As the below graphic quickly illustrates there is no evidence that supports that higher taxes on the rich would return more revenue for the government and in turn reduce the deficits.  In 1954 we had a top marginal tax of 91% and collected about $2,600 per person.  In 1984 the top tax rate was 50% and we collected $5,700 per person.




























As if Obama and democrats care about revenue.  As Obama displayed in 2008,  it is not about revenue.

Candidate Obama was asked by Charlie Gibson from ABC News why he supported an increase in the capital gains tax rate, given an historical record that repeatedly shows the government losing revenue as a result.

Replied Obama, “Well, Charlie, what I’ve said is that I would look at raising the capital gains tax for purposes of fairness.”

And so, above all else, it’s “fairness” that matters, defined as confiscating more money from “the rich,” even if means bigger deficits, less revenue for government programs, less investment, less job creation, and longer periods of joblessness for the unemployed. –

So if this view of fairness rather than actually decreasing the deficit is your main concern, then none of the following evidence will matter to you.

If you where thinking that the higher revenue achieved in 1984 under a considerably lower tax rate is just a fluke occurrence, not so.  As the below graph illustrates, if you plot the tax rates and the revenue collected per person for each year,  clear pattern emerges.  Lower marginal tax rates, tend to return higher revenue.




An argument can be made that over time the productivity of people increases, and so the average income per person increases, leading to an increase in the average revenue collected per person.  Though this might be true, if you believe that tax rates affect revenue, then the large fluctuations in tax rates should result in some visible fluctuations in revenue.  These fluctuations are however, no where to be seen.  The following graph illustrates that even if we account for increases in productivity by calculating the revenue as a percentage of GDP, we see no relevant changes in revenue collections even though the top marginal tax rates goes through large swings.

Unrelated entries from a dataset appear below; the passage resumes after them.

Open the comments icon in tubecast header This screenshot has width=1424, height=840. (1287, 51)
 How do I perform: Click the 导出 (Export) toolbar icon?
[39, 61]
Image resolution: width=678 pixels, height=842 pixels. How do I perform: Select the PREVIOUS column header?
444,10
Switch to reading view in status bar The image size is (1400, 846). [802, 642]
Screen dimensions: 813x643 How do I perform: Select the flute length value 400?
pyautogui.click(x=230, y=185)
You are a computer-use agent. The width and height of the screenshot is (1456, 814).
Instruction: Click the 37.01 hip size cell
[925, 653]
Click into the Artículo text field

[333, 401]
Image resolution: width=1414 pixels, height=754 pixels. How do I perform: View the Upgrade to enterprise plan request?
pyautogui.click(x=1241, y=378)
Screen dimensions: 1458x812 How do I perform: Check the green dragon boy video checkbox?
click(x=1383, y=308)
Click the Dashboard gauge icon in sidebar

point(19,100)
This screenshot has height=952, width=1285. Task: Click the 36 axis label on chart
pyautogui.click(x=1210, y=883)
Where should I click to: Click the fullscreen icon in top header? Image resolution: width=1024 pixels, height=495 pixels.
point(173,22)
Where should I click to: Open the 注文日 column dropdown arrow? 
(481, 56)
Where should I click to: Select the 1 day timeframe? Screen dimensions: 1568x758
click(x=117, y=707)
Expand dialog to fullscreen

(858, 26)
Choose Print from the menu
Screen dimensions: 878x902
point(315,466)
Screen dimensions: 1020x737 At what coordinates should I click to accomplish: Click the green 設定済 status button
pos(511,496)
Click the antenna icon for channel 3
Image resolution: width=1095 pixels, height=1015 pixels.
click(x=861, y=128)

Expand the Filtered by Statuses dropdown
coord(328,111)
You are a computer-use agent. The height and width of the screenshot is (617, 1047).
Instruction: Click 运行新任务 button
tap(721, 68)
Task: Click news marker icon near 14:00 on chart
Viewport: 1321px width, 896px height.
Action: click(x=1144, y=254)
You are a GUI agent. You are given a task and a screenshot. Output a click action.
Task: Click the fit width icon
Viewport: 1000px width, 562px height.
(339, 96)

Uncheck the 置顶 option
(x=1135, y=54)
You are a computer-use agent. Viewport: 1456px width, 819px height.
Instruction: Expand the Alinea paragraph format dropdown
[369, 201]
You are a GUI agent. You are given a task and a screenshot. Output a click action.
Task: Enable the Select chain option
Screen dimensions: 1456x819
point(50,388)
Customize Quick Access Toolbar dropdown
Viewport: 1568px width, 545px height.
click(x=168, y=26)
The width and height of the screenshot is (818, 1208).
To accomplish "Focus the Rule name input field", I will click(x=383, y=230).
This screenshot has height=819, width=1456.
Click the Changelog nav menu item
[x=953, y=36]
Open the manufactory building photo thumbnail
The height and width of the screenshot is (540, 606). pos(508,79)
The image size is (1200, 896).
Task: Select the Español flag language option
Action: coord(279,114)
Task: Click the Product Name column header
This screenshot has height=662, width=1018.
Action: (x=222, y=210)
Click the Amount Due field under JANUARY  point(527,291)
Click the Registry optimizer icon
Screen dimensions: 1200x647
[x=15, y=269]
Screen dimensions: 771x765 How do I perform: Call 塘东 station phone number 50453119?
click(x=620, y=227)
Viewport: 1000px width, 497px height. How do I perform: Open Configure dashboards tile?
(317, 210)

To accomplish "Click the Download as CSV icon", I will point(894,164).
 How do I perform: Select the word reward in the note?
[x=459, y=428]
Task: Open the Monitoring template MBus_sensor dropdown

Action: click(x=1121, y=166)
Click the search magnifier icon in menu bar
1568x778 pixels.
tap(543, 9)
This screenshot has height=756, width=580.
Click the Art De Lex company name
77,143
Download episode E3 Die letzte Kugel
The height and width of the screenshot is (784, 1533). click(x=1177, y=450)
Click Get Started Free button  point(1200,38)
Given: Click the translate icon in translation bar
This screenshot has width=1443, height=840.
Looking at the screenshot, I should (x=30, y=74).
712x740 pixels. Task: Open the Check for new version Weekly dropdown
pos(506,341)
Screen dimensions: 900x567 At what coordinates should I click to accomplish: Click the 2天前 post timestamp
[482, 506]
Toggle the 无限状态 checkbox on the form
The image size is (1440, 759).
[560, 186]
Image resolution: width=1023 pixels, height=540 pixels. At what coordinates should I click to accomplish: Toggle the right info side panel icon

So what can account for the revenue the Federal government collects via taxes being so consistent.  The reason for the consistency is people’s behavior.  As tax rates change, so does people’s behavior.  This consistency is further illustrated in the below graph.  Most people like to talk about the tax rates for certain periods of time, but what they never mention is the  effective tax rates during that time that actually get paid.   According to Internal Revenue Service data, from 1966 to 1970 the effective tax rate of a tax payer in the top 1% was 30.85%.  Throughout the time period in question, the effective tax rate of the top 1% never exceeded 35%.  So considering that the current effective tax rate of the top 1% is about 33%, the actual tax rate that the rich pay, has been the same level all along.